> [Recorded data]
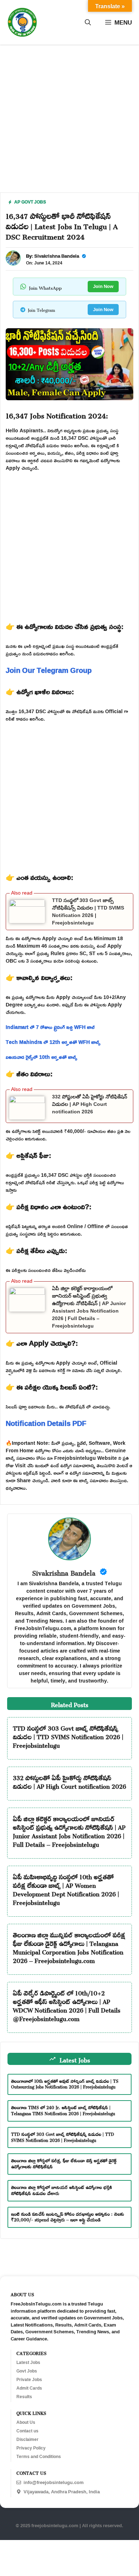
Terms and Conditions (38, 2456)
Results (24, 2397)
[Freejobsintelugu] (22, 22)
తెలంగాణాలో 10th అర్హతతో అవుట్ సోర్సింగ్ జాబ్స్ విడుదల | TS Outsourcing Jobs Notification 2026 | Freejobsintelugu (64, 2083)
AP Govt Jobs (30, 202)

> [Activity] All that's required is the material above repeated exactly, minus any picture.

> [Result]
Terms and Conditions (38, 2456)
Results (24, 2397)
[Freejobsintelugu] (22, 22)
తెలంగాణాలో 10th అర్హతతో అవుట్ సోర్సింగ్ జాబ్స్ విడుదల | TS Outsourcing Jobs Notification 2026 | Freejobsintelugu (64, 2083)
AP Govt Jobs (30, 202)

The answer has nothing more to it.